Exempting Favored Industries is the Wrong Way to Fix NEPA

Environmental Protection Agency plaque on the William Jefferson Clinton federal building | Graeme Sloan/Sipa USA/Newscom

President Joe Biden signed the Building Chips in America Act into law on October 2, exempting firms receiving direct subsidies and loans under the CHIPS and Science Act from complying with the National Environmental Policy Act (NEPA). The government shielding CHIPS firms from environmental regulation is clear evidence of industrial policy picking winners and losers.

Passed in 1969, NEPA requires federal agencies to conduct environmental reviews for major federal actions. The law requires federal officials to consult with relevant agencies about the impact of all “major Federal actions significantly affecting the quality of the human environment” before submitting statements to the Environmental Protection Agency. Major federal actions include private projects “subject to substantial Federal control and responsibility.”

NEPA has dramatically increased the time and cost of major federal actions. In the case of roads, “the cost to build a mile of Interstate highway had tripled between the 1970s and today” and, “environmental reviews for 60% of federal highway projects took more than six years,” according to Robert W. Poole, director of transportation policy at the Reason Foundation, the nonprofit that publishes Reason.

The Building Chips in America Act exempts firms receiving CHIPS and Science Act funding from complying with NEPA. Specifically, the NEPA exemptions extend to those projects that have commenced “no later than December 31, 2024,” receive assistance in “the form of a loan,” or the direct subsidies do not comprise “more than 10 percent of the total estimated cost of the project.” The law also expands the list of categorical exclusions, which are actions that do not significantly impact the environment and do not require a NEPA review, to include projects undertaken by the National Network for Microelectronics Research and Development and the National Semiconductor Technology Center, both of which were established by the CHIPS Act, the Congressional Research Service explains.

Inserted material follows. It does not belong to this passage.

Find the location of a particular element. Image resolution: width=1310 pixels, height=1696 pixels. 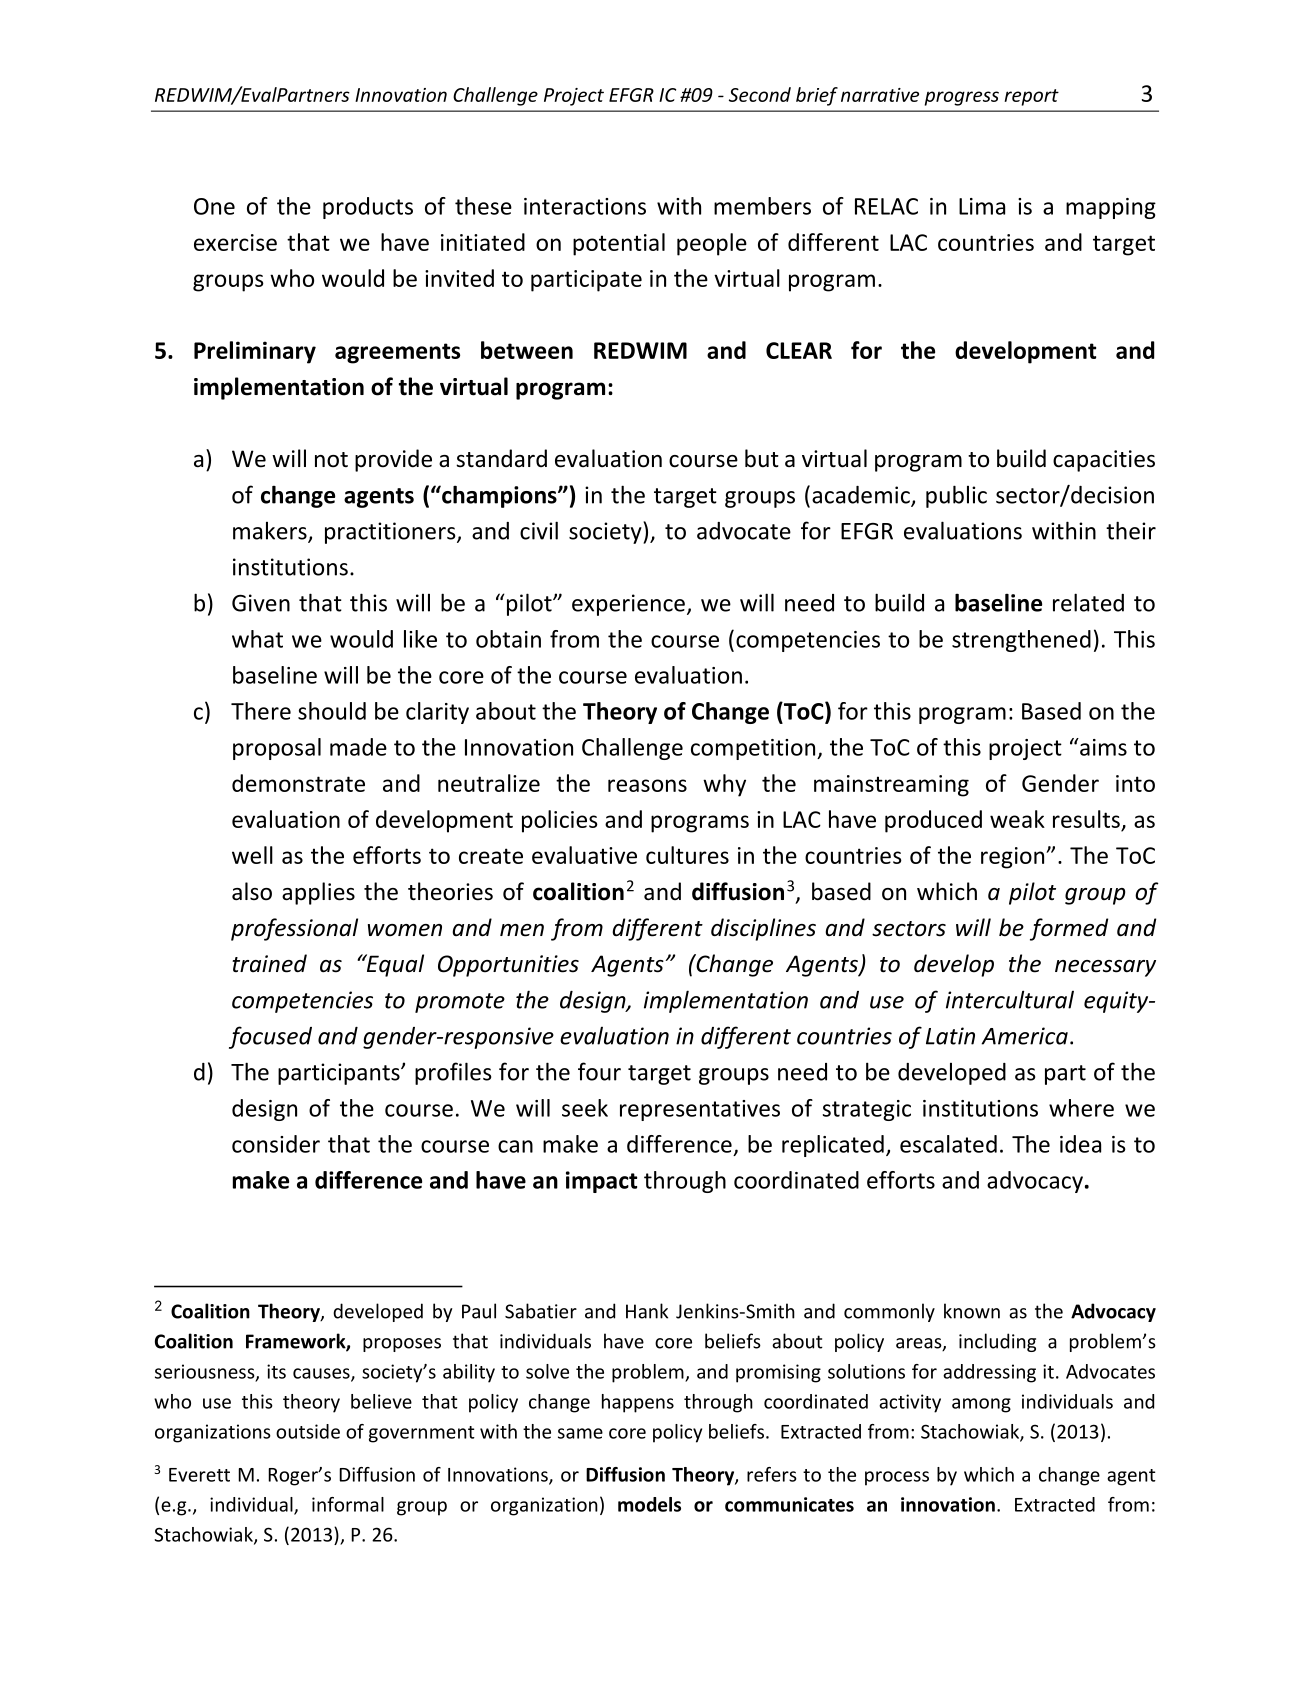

The bill’s passage was praised by the Semiconductor Industry Association, a group whose members include all of those firms benefiting from the bill’s special regulatory carveouts: Intel, Micron, Samsung, and Taiwan Semiconductor Manufacturing Company. The association warned that compliance with NEPA would have “slowed or stopped projects already under construction,” per Reuters.

The Sierra Club argues that these delays are worth incurring. The environmental activist group condemned “Congress’ passage of the…Building Chips in America Act” in a press release urging President Biden to veto the bill. The club’s main concern pertains to the per- and polyfluoroalkyl substances (PFAS) used in semiconductor manufacturing.

Marc Scribner, senior policy analyst at the Reason Foundation, says that “environmental regulations on PFAS or anything else would still apply” to projects exempted from NEPA because it’s merely a process law. The Environmental Protection Agency already has rules substantively regulating PFAS: The agency added seven PFAS to the Toxics Release Inventory in January and “two widely used PFAS–PFOA and PFOS–as hazardous substances under the Comprehensive Environmental Response, Compensation, and Liability Act” in April.

NEPA is onerous and superfluous; it increases delays, inflates costs, and stunts innovation for all projects—not just those involving CHIPS-subsidized semiconductor firms. Instead of making exceptions for favored firms and distorting price signals even further, Congress should repeal NEPA in its entirety so that all firms presently subject to it are freed from the red tape of a permission-slip economy.